An easier way to find an EU/IT jacket size is to add 10 to your UK/US size, e.g. a man with a 40” chest should order an EU 50 jacket. For trousers, add 8 to your UK/US size to get your EU size, or 16 to get your IT size (e.g. if you have a 32” waist, order an EU 40 or an IT 48).
3. Know Your Fit
“For something to look good and feel good, it simply has to fit,” says Chan“ When shopping online, it’s really important to look at photos closely and to read product descriptions carefully to see what they say about the fit of a suit, whether it’s slim, regular or classic for instance.” If you’re already in possession of a few suits, check the labels of one that you like. If not, here are the basics.
Skinny
The leanest of all fits, a skinny fit jacket will cut close around the chest and nip in at the waist, and will come with narrow tapered trousers. The best skinny fit suits are those that are simple: single breasted with one, two or three buttons and a narrow lapel. Generally, these work for men who are short or medium in height with a slim build.
Slim
A slim fit suit is the most versatile of all, with a jacket closely tailored to the body and straight, narrow trousers. It looks great in either a single or Double Breasted cut and is a better option for taller men who can look gangly in skinny fits, and for men of all heights who have a medium build.
Classic
Sometimes labelled regular, a classic fit suit is cut wide around the chest and hangs straight at the waist, with generously cut trousers for a more comfortable fit. Stockier men will find a regular fit more flattering, but should stick to a two-button single breasted cut to keep it contemporary.
Unstructured
Tailors traditionally use a layer of canvassing or fusing along with padding at the shoulders to give a jacket structure. An Unstructured blazer removes this rigidity and along with it much (but not all) of the formality, creating a softer garment that can be dressed up or down depending on the occasion.
4. Fabric Choice
The look and feel of a suit is perhaps the trickiest thing to gauge when shopping online – how a fabric photographs under bright studio lighting isn’t necessarily how it’s going to look out in real life. “It’s also important to consider that a heavy winter fabric might have a very different feel to it than a light summer fabric, even if the measurements are pretty much the same,” adds Chan.
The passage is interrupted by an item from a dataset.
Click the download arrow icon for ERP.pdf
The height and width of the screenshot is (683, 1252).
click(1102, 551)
Wool: The traditional choice for tailoring, wool is soft, breathable and, if looked after, wears well with time. Look for a mid-weight wool (around 11-12 oz) which can be worn all year round whatever the occasion.
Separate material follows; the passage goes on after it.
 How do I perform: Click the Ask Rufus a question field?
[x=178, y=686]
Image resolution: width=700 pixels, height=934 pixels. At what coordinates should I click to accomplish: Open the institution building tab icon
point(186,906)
Cotton: Ideal for spring weddings, cotton suits are among the lightest and most breathable but have little stretch, meaning they’re at their best when cut in a relaxed fit.
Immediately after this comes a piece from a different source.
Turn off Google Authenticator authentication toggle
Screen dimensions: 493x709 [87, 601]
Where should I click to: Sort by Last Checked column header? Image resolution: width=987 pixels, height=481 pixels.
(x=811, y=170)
Linen: The most lightweight of all suit fabrics, linen is great for the warmer months but does have a tendency to crease easily. An unstructured linen is perfect for smart-casual dress codes, with structured linen-wool or linen-cotton blends working well for formal occasions.
Polyester: Any sub-£150 suit will likely be made of 100 per cent polyester. A synthetic fibre (and therefore the least sustainable option), polyester doesn’t breathe in the way that natural cloths do, meaning suits from House of Cavani and Harry Brown can leave you sweaty and uncomfortable.
Between this and its tendency to turn shiny with wear, it’s best to avoid where possible, though polyester-wool or polyester-cotton blends from brands such as Marc Darcy and Gibson are good value alternatives.